**Assignment:** Pick each line that has "computer" out of the records.

**Task input:**
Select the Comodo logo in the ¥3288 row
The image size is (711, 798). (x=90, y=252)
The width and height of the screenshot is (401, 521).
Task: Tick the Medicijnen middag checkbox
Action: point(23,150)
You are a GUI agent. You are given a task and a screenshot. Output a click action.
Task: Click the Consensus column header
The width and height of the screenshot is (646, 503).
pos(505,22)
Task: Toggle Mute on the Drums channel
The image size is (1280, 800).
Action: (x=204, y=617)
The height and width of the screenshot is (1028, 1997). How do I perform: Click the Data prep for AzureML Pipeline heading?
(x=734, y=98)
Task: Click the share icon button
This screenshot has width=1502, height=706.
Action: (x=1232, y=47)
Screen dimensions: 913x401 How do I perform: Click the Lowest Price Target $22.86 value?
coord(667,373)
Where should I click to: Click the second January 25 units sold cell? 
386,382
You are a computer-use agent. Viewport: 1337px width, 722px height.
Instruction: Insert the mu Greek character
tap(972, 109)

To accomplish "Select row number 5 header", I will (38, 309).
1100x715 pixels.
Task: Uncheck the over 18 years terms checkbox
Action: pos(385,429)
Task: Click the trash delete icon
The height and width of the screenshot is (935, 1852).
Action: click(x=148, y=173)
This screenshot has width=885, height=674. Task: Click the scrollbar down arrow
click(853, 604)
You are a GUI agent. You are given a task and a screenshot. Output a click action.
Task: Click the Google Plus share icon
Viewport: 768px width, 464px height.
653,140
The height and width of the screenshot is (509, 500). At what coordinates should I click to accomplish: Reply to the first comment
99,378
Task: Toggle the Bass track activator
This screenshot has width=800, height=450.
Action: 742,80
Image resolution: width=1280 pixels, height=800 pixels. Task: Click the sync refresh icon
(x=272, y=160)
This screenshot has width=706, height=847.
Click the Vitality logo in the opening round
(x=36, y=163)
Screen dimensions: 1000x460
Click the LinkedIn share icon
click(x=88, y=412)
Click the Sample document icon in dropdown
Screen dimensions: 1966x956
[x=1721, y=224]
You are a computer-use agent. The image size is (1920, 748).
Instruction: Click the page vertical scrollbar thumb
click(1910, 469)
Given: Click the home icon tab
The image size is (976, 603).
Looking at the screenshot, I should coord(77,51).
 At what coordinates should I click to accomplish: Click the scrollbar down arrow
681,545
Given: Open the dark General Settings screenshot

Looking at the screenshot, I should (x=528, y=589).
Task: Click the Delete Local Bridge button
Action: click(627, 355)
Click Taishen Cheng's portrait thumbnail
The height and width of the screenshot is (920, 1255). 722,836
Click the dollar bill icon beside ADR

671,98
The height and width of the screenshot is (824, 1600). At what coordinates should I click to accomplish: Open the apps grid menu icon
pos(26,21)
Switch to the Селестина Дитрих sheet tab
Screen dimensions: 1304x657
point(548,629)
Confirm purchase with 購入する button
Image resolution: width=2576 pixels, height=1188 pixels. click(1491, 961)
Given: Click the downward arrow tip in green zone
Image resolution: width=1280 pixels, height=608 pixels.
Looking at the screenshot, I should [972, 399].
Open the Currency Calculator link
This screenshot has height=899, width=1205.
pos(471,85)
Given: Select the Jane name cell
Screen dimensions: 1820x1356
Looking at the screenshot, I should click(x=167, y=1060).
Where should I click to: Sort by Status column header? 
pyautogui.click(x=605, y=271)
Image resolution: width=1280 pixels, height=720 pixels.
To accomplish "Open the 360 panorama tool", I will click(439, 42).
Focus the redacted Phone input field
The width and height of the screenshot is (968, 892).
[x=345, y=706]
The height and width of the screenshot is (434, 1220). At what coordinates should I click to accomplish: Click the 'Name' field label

**Answer to this task:**
You are a computer-use agent. Viewport: 1337px width, 722px height.
You are a computer-use agent. The image size is (1920, 748).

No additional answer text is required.